Ma i fondi pensione su cui si basa la previdenza integrativa e che sono alimentati dal TFR e/o da contributi volontari, sono la panacea per i giovani lavoratori? Io credo proprio di No.
Si consideri, infatti, un neo assunto trentenne, che lavori ininterrottamente fino ai 65 anni, con stipendio netto mensile di 1.500 euro e, a titolo esemplificativo, si assuma che il TFR maturato sia pari ad una mensilità l’anno e si escluda sia la rivalutazione monetaria, sia la variazione del potere d’acquisto. Fino ad ora, l’azienda tratteneva il TFR per tutta la vita lavorativa (35 anni), ed al termine di questa, restituiva al lavoratore in un’unica soluzione 52.500 euro (35 anni per 1.500). Povero lavoratore (avranno certamente pensato)! Al termine di una vita di sacrifici, trovandosi con questo gruzzoletto fra le mani, potrebbe cadere in malefiche tentazioni dissipatrici (magari l’anticipo per la casa di un figlio). Pertanto la classe dirigente del nostro paese, premurosa per il “figlio” trentenne, cosa gli consiglia? Gli consiglia (se non impone) di versare questo salario differito ad un gestore che, al compimento dei 65 anni, invece di dargli la somma in un’unica soluzione, gliela verserà a rate secondo un sistema probabilistico basato sull’aspettativa di vita. Tornando al nostro trentenne, e supponendo un’aspettativa di vita media pari ad 80 anni, questi riceverebbe un “vitalizio” di 292 euro al mese (il “montante” di 52.500 diviso per il numero di mesi attesi di vita residua). E dove sarebbe il beneficio? È vero che in termini matematici tale ragionamento sconta una serie innumerevoli di approssimazioni, ma è altrettanto vero che, per il solo fatto che esistano le spese di gestione, nessun ente potrà mai restituire quanto raccolto ed investito.

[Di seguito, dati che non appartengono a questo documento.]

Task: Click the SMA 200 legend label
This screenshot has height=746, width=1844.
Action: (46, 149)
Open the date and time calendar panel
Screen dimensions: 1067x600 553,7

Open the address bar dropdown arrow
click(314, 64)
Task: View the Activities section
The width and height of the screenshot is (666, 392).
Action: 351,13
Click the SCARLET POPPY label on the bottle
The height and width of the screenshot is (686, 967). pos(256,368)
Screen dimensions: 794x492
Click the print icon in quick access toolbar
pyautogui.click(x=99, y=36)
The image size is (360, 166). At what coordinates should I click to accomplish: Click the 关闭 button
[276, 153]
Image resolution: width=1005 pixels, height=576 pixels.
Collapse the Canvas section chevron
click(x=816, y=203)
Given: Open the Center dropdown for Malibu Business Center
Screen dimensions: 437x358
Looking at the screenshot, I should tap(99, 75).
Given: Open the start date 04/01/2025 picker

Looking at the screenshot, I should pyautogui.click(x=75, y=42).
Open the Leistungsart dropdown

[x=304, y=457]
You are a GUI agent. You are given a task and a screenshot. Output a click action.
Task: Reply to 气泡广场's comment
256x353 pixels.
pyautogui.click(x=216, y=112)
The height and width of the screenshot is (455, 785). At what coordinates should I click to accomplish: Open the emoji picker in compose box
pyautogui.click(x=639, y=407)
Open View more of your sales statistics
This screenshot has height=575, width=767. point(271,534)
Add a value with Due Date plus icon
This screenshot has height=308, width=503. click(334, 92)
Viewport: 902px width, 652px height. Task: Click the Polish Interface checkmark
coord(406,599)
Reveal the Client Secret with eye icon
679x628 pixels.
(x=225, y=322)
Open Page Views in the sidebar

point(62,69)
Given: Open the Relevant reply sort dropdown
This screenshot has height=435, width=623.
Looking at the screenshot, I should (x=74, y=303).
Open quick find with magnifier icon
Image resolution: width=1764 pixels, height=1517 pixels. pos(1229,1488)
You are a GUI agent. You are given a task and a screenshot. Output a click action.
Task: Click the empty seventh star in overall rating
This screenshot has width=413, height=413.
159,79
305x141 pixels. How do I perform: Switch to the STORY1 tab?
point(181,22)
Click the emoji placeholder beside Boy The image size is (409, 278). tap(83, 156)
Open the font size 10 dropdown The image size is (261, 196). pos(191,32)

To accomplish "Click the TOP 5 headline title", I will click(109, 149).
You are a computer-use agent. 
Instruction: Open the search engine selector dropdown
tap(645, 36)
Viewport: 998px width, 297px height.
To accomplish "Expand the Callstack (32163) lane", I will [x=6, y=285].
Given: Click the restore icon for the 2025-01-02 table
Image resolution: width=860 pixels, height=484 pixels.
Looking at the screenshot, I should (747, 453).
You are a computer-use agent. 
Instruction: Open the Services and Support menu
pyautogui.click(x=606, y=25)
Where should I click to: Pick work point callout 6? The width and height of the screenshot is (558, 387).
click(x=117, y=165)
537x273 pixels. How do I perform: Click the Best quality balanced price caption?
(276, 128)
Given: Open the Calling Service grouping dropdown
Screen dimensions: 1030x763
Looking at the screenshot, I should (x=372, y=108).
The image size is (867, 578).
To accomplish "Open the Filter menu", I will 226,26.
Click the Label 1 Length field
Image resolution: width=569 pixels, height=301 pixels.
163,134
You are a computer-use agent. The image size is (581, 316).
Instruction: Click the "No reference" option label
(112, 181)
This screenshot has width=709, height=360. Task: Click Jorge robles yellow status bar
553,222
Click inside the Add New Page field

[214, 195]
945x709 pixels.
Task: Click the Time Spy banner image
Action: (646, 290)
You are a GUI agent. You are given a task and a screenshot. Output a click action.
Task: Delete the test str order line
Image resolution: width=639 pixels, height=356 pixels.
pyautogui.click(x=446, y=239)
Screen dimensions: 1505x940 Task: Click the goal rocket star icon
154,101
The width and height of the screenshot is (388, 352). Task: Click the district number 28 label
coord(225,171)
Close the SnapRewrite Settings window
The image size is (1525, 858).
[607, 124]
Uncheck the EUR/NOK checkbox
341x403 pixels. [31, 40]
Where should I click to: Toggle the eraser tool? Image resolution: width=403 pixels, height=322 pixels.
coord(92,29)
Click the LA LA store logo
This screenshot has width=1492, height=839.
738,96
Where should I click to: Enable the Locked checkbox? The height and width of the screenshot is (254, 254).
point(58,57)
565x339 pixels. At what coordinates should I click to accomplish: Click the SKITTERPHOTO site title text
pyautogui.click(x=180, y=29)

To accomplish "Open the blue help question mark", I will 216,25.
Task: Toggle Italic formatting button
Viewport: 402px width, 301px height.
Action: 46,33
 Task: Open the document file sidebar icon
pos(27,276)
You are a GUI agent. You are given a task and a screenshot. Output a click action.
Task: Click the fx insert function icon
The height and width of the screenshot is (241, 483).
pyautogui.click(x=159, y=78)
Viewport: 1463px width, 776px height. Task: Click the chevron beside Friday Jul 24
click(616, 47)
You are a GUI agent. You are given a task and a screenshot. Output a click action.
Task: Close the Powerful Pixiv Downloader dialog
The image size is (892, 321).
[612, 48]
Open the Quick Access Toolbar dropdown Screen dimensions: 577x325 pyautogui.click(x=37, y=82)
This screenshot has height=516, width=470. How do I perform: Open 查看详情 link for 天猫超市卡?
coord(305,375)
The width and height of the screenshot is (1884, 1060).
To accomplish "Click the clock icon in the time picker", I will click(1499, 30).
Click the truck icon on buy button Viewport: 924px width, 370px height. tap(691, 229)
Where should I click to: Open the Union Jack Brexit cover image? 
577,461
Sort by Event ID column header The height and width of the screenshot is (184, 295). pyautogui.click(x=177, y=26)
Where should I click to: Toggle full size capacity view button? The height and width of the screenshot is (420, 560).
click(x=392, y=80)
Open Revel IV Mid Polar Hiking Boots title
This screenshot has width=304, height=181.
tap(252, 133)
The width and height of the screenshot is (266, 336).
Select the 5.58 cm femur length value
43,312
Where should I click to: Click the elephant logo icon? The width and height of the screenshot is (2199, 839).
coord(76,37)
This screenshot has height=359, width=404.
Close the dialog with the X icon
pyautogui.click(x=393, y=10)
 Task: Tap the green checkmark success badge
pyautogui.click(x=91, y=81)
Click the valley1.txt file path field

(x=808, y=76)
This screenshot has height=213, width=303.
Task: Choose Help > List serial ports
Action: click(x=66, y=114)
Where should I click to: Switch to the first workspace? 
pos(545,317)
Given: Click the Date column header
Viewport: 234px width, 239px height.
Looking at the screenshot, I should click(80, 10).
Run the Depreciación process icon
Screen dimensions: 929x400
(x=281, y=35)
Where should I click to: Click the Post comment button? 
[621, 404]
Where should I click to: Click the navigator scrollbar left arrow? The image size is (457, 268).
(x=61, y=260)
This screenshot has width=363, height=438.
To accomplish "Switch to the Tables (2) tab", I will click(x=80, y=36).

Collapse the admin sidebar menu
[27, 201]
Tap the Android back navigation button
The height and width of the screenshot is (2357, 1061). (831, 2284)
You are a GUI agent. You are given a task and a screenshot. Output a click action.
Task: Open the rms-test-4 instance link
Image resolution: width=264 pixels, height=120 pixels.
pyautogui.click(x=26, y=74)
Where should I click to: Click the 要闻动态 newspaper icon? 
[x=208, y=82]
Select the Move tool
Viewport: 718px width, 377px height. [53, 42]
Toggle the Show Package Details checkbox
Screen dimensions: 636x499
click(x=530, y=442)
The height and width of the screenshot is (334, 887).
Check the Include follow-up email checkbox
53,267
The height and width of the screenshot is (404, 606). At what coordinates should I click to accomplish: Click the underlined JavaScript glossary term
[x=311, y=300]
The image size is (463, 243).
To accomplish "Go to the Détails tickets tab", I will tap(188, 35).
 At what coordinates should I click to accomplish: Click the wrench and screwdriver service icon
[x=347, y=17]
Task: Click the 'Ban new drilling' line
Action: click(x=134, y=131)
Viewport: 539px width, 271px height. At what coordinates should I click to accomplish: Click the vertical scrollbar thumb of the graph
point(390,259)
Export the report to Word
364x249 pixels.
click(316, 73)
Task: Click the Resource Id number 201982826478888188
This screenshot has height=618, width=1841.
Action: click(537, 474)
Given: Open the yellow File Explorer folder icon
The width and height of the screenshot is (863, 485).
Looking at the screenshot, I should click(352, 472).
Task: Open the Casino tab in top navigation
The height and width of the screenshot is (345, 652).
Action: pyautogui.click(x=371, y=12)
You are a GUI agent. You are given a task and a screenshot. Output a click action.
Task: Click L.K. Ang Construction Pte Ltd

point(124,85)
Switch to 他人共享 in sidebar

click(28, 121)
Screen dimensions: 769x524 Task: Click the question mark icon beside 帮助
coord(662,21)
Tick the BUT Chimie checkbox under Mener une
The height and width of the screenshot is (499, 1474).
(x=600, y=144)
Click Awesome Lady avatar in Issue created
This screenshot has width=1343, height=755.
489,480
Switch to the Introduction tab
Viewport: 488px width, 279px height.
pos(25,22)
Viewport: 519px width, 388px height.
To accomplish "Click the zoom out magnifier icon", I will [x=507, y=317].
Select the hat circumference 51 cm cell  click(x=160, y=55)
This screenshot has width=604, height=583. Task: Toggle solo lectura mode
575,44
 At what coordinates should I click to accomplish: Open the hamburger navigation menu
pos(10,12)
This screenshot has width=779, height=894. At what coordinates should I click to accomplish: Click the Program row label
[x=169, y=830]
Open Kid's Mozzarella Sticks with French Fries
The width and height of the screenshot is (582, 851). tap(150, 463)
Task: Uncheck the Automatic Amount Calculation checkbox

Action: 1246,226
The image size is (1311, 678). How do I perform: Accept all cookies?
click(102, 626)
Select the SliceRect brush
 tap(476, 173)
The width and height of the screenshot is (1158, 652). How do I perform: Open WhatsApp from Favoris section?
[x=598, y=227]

Viene, inoltre, sostenuto che i nostri trentenni, maturando una pensione inadeguata, dovranno costruirsi un sistema di previdenza integrativo privato; e ciò sarà ancora più valido per chi, più sfortunato, avrà una vita da precario. L’adesione ad una previdenza complementare, basata su versamenti volontari, considerata in maniera astratta appare un’ottima soluzione, ma applicata ai casi concreti, diviene difficilmente sostenibile: invero, per garantirsi un minimo ritorno economico, bisognerebbe versare ininterrottamente almeno 5.000 euro l’anno. Considerato, infine, che più basso è il reddito, maggiore sarà il bisogno di integrare la pensione principale, sorgono seri dubbi su come questi giovani (già alle prese con le rate del mutuo) faranno a sottrarre 5.000 l’anno dalle loro primarie necessità. E se anche lo facessero, quali conseguenze ci sarebbero sui consumi?
La questione previdenziale delle giovani generazioni poteva essere affrontata e risolta più di un decennio fa, ma si preferì istituzionalizzare una sperequazione generazionale. Nel 1995, infatti, quando apparve evidente che il sistema retributivo (in base al quale la pensione va calcolata sugli ultimi stipendi percepiti) non era oltremodo sostenibile, sotto il falso proclama dei diritti acquisiti, si decise di salvaguardare i privilegi (acquisiti). Si dovrebbe, quindi, avere l’onestà intellettuale di riconoscere che alcune generazioni (sicuramente quelle che nel 1995 avevano maturato 18 anni di contribuiti), percependo in pensione più di quanto abbiano versato, stanno godendo di un privilegio a svantaggio delle generazioni successive: difatti i contributi di chi oggi lavora, invece di essere accantonati, finanziano le pensioni correnti.
Per quanto traumatico, sarebbe stato lungimirante ma soprattutto equo, prevedere il passaggio al sistema contributivo per tutti; si decise altrimenti, ipotecando i contributi dei futuri pensionati.